Create A Static Code Analyzer Using Dotnet For Your Special Scenario

With a real world use case.

I believe you already know about static analyzers — they analyze your code while you type it, and are able to give you errors or warnings before you even build, along with quick fixes.
They can warn you about simple fixes, such as when using statement is unnecessary, up to ones that can logically analyze your code and warn you about possible bugs, such as using possible null object or when you can simplify some of your code.
Analyzers are usually added as NuGet packages to your projects, but could also be added as extensions to Visual Studio. Adding as extension is not recommended in team environments, since you would like all members of the team to have the same analyzers and type consistent code.

As there’s a whole array of static analyzers out there, written by Microsoft, Google, or other companies whose only concern is to produce analyzers and make you follow best practices, why would you want to build your own static analyzer?
For your own custom scenario of course.

This was a case with us some time ago. We decided that we wanted to use a static class which will give us the date and time, rather than using System.DateTime directly in code. It looked like this.

We wanted to prevent developers from using local dates around the system (always use UTC) and to be able to mock the date and time for unit testing. We could have gone with a date service or Noda time instead— but we chose the static class. Whether that’s a good or bad decision is irrelevant now. The important thing is, now that we made this decision, how do we enforce it so the developers won’t just revert to using the good old DateTime as they are used to? Even though we had strict peer reviews in place, you cannot rely on people to be consistent. You cannot rely that they will spot every single usage of System.DateTime, however good they are, because there will be times when we are in a hurry, developers will move in and out of teams, they won’t spot it or will forget after some time. To mitigate this, we came up with the idea of writing our own static code analyzer. It was to prevent the developers from assigning System.DateTime, and make sure they always used MyProjectDate. DateTime could still be used as a return type, it just couldn’t be assigned.
Not a single pull request was blocked since then because of MyProjectDate not being used, or because of DateTime being assigned.
Our use case was with dates, but you can obviously adapt this to you own scenarios.

Now that you know at least one real world use case of why you would like to build your own static code analyzer, let’s see how easy it is to build one. In the rest of this blog post we will build our own static analyzer, provide our own quick fix, write tests for it and use it in a project. You can see the whole code here. Try it out and bend it to your needs.

First step is to create the analyzer project, which has it’s own template in Visual Studio.

There are some additional components that you need to have installed.

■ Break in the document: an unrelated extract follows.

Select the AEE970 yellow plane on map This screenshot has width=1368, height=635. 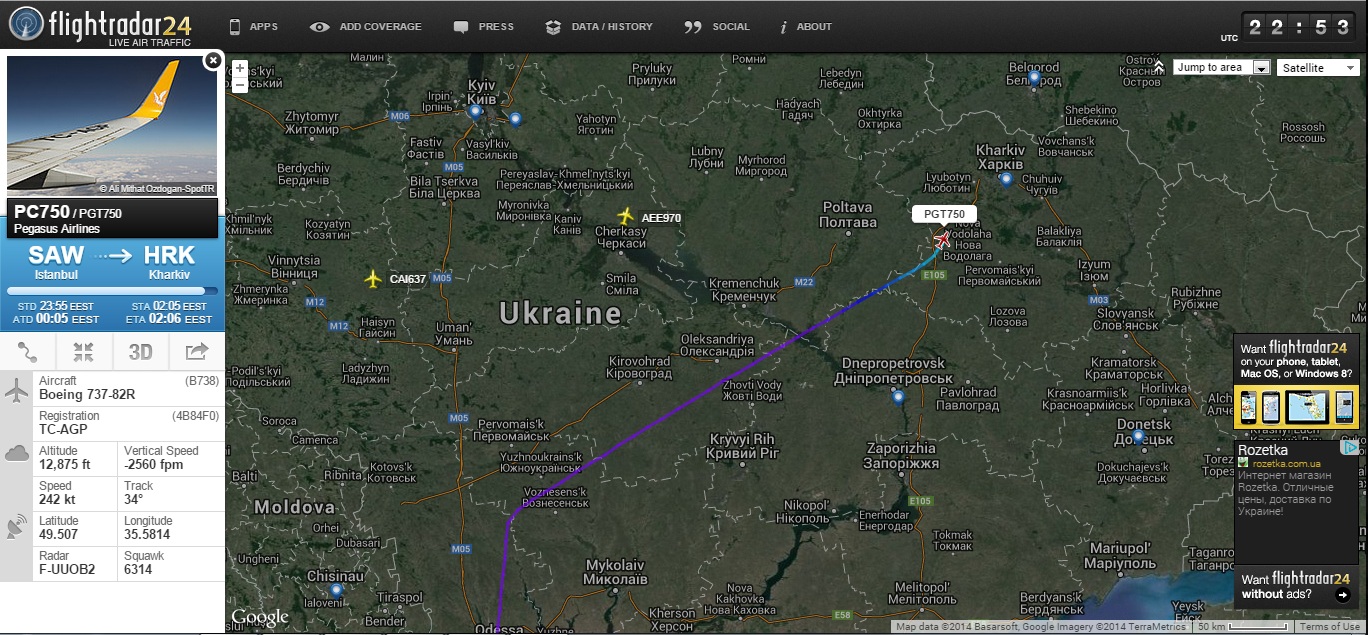pos(626,216)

Once you create the template project, most of the boilerplate code is set up for you, so you just need to write the main method that analyzes the code and catches the errors.
In our analyzer, we raise an error if the node is a DateTime and if it is an assignment. If it is a return type, we don’t raise an error.

The way the analyzer works is that it sees your code as a tree with nodes, and iterates over each one.

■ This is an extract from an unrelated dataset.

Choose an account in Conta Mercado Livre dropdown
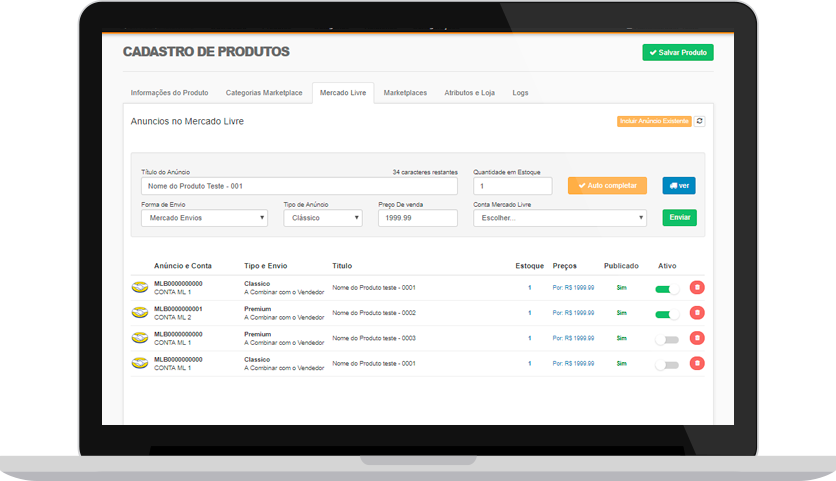The width and height of the screenshot is (836, 481). point(560,218)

It starts with the assignment, in this case DateTime.Now or 5 being one node each. Then it goes to the operator (=), and then the local variables, which are all separate nodes. It moves over to the input parameters, the method and its return type and accessor, over to the class, namespaces and so on. Each of these nodes has many properties that you can inspect in your analyzer and take action accordingly. There are many, many possibilities and options for which you can build your own analyzers.

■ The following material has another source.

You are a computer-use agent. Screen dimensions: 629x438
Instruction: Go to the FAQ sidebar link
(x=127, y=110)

Once you detect a faulty scenario, you should provide a quick fix for it, so the developers will know what is the fix for the problem.

Good thing is that tests are also provided with the template project, so you can immediately write some for your analyzer, thus ensuring that any future changes are less likely to break it.

You can then distribute it as a NuGet or a Visual Studio extension.

Now that you have written some analyzer code, how can you try it out and see if your analyzer works? Just set the Vsix project as starting project, and run the solution.

It will open another Visual Studio instance. Create new project in this new Visual Studio instance (can be console project) and start typing. This new Visual Studio instance already has your analyzer installed as an extension, so it will be in action as you type.

If you run the Vsix project from the demo project, create a new console project, and write the following code, it should raise an error as in the screenshot below.

If you try to fix the error with a quick fix suggested by Visual Studio, it should be your own static class.

Conclusion

Having this kind of analyzer will make the new members of the team learn about decisions that were made even before they were part of the team, without needing to read documentation. They will know about the decision as soon as they need to use it.
The most important thing is that it is installed right there in the project, and no one needs to remember to let the new team members know that they must use MyProjectDate rather than DateTime. Also, this forces the decision, and no junior or senior developer, or even the CTO for that matter, can use DateTime instead of MyProjectDate.

As a technical team lead of several startup projects, I've come across different issues which I'll try to document and maybe help someone else.